Le noccioline americane: un concentrato di gusto e virtù benefiche

Le noccioline americane o spagnolette, oltre che gustose, sono ricche di virtù benefiche: prive di colesterolo, abbassano il livello di colesterolo e grassi saturi nel sangue, riducono l’insorgenza di malattie cardiovascolari, contrastano la stitichezza e hanno azione neoplastica

L’arachide è una pianta erbosa appartenente alla famiglia delle Fabaceae (o leguminose), originaria del Brasile e coltivata un po’ in tutto il mondo. I semi commestibili di questa pianta, le noccioline americane, dette anche spagnolette, presentano numerose proprietà benefiche. Prive di colesterolo, grazie agli omega 6 abbassano il livello di colesterolo e di grassi saturi nel sangue, riducendo l’insorgenza di malattie cardiovascolari associate ad alti livelli di LDL in circolo; essendo ricche di fibre, contrastano la stitichezza, mentre i flavonoidi in esse contenute hanno azione neoplastica, inducendo l’autoeliminazione delle cellule potenzialmente cancerose (apoptosi).

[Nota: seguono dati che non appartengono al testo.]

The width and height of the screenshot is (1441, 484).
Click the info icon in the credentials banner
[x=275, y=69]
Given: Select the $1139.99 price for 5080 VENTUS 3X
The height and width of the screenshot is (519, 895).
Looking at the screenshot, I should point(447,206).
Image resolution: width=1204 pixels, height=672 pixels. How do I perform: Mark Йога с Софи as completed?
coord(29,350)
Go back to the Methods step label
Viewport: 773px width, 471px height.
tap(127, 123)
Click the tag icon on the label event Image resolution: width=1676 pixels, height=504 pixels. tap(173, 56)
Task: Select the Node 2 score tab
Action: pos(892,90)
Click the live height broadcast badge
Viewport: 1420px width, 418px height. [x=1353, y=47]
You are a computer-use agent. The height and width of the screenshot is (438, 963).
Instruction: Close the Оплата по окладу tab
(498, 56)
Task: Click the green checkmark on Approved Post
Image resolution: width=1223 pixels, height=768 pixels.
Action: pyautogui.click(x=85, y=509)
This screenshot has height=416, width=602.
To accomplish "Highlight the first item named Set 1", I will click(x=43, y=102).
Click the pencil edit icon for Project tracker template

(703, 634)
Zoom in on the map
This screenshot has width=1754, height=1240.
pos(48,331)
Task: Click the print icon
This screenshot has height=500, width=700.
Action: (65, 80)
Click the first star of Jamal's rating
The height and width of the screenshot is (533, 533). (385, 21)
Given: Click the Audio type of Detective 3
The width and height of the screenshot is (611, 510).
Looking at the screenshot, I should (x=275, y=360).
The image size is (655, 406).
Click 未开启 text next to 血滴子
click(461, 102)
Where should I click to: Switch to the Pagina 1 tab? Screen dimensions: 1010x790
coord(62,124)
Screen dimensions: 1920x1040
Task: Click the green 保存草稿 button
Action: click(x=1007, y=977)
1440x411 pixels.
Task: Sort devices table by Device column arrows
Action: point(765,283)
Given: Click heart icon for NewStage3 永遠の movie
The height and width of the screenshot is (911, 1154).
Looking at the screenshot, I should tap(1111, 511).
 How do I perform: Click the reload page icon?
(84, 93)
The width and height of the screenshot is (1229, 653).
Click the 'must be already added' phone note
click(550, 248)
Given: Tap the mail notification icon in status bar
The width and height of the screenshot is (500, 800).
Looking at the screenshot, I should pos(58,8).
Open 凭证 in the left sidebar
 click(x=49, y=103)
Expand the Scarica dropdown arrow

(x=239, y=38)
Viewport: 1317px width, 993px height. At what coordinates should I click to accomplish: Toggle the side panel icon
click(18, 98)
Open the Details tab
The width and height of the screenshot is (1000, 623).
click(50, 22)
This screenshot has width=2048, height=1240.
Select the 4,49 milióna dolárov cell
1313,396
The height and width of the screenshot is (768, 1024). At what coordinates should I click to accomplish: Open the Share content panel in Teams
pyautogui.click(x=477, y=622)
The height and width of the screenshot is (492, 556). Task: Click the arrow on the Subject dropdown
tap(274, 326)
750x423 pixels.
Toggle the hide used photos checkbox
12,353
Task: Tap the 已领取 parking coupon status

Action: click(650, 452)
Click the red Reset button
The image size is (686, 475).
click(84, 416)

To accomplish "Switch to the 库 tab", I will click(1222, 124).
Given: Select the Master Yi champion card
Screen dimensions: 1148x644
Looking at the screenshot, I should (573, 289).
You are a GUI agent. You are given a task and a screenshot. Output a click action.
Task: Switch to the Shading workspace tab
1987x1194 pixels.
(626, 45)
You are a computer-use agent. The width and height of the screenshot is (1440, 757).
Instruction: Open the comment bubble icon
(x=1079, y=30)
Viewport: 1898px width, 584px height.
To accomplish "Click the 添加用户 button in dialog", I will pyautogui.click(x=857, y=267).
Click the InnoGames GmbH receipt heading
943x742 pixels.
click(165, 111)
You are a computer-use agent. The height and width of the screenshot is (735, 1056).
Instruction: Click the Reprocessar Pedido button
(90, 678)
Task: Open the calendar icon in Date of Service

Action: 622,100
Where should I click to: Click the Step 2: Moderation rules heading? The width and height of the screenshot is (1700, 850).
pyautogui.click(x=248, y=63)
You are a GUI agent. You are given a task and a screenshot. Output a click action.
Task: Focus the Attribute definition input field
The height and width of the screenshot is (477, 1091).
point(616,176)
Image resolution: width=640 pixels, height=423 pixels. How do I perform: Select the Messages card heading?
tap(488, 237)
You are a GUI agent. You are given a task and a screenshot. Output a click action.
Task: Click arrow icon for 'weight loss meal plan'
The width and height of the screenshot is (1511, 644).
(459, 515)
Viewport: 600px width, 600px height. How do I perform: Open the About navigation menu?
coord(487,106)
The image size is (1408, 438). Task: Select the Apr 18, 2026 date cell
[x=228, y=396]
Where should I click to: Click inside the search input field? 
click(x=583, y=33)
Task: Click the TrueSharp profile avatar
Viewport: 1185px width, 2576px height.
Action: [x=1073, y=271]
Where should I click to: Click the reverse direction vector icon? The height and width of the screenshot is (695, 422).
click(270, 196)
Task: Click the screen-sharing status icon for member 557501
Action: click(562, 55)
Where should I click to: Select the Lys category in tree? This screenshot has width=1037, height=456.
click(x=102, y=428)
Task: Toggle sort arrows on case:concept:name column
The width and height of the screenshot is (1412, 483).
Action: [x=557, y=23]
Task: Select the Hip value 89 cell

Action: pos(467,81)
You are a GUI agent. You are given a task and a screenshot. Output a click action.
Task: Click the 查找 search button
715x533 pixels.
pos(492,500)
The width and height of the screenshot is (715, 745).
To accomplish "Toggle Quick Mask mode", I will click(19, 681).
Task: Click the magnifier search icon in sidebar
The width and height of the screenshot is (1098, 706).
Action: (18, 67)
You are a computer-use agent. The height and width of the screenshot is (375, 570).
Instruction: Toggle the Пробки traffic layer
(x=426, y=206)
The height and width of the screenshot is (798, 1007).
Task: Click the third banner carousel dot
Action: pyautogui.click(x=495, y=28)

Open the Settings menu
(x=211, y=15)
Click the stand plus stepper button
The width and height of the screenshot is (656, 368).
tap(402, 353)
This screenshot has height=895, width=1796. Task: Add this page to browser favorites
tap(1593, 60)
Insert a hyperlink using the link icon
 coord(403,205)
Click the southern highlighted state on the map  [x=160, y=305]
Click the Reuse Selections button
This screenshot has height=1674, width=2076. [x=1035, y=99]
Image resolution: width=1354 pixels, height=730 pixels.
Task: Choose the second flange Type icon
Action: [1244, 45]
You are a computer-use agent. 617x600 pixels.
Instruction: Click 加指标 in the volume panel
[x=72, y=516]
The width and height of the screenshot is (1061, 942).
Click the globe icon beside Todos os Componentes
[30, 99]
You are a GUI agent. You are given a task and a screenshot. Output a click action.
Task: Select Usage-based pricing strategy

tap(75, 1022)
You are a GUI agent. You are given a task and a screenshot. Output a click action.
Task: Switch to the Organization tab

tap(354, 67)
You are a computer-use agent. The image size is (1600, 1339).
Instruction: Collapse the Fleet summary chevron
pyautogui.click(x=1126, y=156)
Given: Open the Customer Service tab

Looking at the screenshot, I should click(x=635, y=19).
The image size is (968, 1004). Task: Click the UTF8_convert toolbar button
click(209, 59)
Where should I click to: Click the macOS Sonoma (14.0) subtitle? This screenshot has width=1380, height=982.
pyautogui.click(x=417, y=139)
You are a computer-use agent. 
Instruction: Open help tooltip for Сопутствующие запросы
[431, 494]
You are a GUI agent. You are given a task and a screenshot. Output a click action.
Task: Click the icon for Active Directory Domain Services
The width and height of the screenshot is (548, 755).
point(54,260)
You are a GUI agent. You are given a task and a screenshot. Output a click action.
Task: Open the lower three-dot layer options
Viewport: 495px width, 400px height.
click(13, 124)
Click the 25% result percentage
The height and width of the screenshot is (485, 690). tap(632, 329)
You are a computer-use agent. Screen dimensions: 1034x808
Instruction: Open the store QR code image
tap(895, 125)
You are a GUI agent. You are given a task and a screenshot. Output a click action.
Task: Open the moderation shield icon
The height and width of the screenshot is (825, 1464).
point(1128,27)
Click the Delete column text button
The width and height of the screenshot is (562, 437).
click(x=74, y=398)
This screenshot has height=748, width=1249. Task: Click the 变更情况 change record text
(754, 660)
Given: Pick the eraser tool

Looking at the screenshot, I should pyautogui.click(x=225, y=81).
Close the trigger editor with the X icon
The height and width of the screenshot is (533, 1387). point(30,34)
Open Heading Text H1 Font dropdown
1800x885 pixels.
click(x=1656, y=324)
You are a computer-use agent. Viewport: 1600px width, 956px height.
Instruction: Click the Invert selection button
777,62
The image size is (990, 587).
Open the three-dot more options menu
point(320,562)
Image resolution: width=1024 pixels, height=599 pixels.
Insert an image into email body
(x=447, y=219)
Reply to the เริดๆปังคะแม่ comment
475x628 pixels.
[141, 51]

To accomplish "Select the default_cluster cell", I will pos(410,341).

NOCCIOLINE 1Molto proteiche, le noccioline americane forniscono anche un buon apporto di sali minerali, rivelandosi utili per gli sportivi e, non salate, come un’ottima merenda veloce per i piccoli di casa. Inoltre, esse, per via della presenza di folato e acido folico, aumentano la fertilità, grazie al triptofano, amminoacido usato nella produzione di serotonina, vantano proprietà antidepressive e prevengono i calcoli biliari. L’olio di arachidi ha proprietà lubrificanti ed emollienti, favorendo il rinvigorimento delle fibre del cuoio capelluto e rivelandosi un toccasana contro la secchezza e la fragilità dei capelli. Sgranocchiate con piacere, le noccioline americane, consumate soprattutto tostate, andrebbero gustate non salate, al naturale, acquistate con il caratteristico guscio. Trattandosi di un alimento molto calorico, contenente 580 calorie ogni 100 grammi, occorre non abusarne, consumando al massimo 20-25 grammi al giorno. Possono essere causa di allergie alimentari e, in soggetti allergici, provocare asma e shock anafilattico.